Linux Performance

keepamovin · on Oct 14, 2023

I use tuned for my Debian and Ubuntu VPSs that run real-time apps, and it seems to work well. Simpler than me toggling kernel parameters (also known as sysctl settings or kernel tunables) myself.

https://access.redhat.com/documentation/en-us/red_hat_enterp...

  sudo apt install tuned

cloudengineer94 · on Oct 15, 2023

I also use Tuned for SAP workloads, love it!

spandextwins · on Oct 14, 2023

Didn't know Brendan Gregg was at Intel now.

https://en.wikipedia.org/wiki/Brendan_Gregg

He is also the star of the Shouting in the Data Center viral video

https://www.youtube.com/watch?v=tDacjrSCeq4

True genius!

PaulDavisThe1st · on Oct 14, 2023

I think it worth noting briefly that almost everything discussed in TFA concerns bandwidth (network, disk, other I/O, CPU) and not latency. That's understandable, because performance for a lot of people is about bandwidth. But there are some of us for whom bandwidth definitely takes a back seat, and you need a different set of tools for tuning latency in Linux.
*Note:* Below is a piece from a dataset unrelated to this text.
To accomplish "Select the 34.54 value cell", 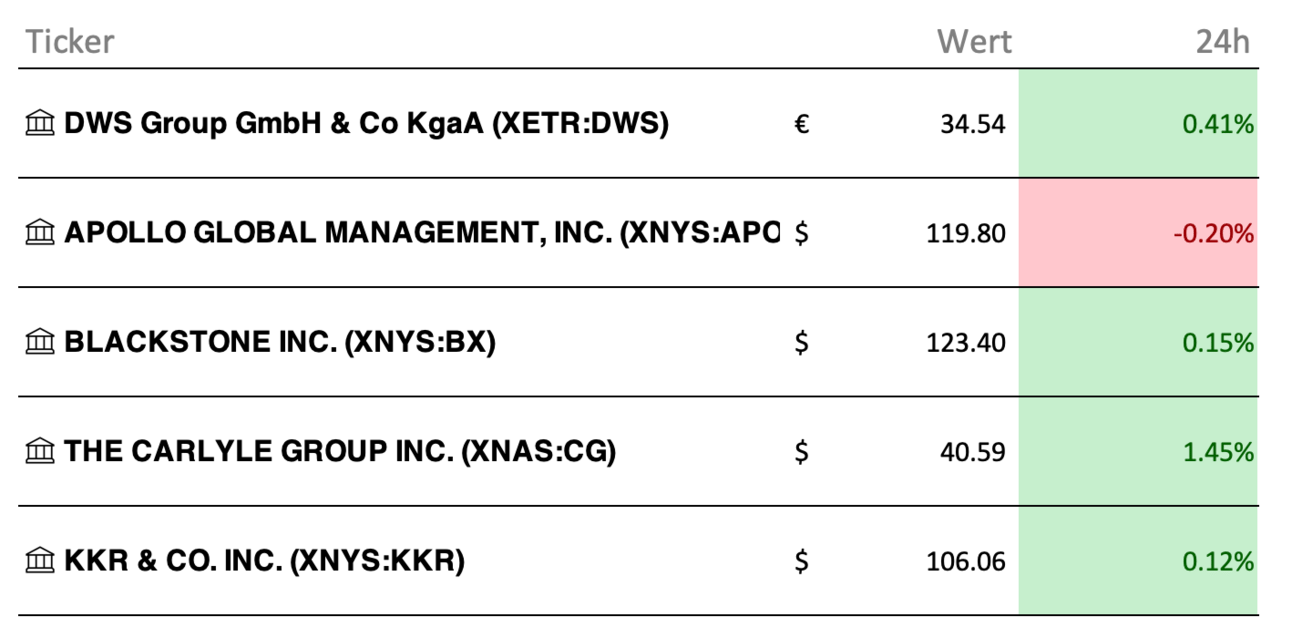I will [973, 125].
dan-robertson · on Oct 14, 2023

That’s a pretty reasonable point. It’s much easier to increase bandwidth than latency too[1] so often caring about latency can be important.
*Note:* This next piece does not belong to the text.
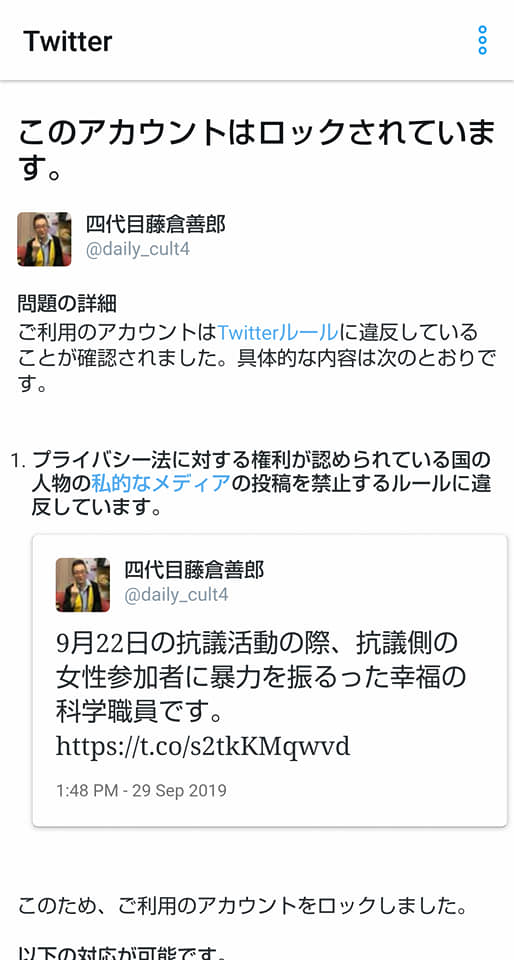Tap the 1:48 PM - 29 Sep 2019 timestamp
Screen dimensions: 514x960
coord(141,790)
0. Another thing people may want to optimise for is performance per watt, but I won’t say much more about it.

1. There are cases where bandwidth optimisations are latency optimisations, eg if you can fit more of your processes onto one box, you are reducing the average distance between the processes and whatever they talk to and hence average latency

2. A very obvious thing to do when optimising for latency is increase bandwidth enough that the bandwidth doesn’t throttle you

3. I feel like mostly if you are aggressively optimising latency, there isn’t much Linux tuning to do. Maybe I’m wrong – I don’t really know much about this – but I think it’s mostly pinning to a core, running tickles, doing user space networking, and then hardwarey things like tuning page size, SMT, power-saving settings, and other things like choice of hardware.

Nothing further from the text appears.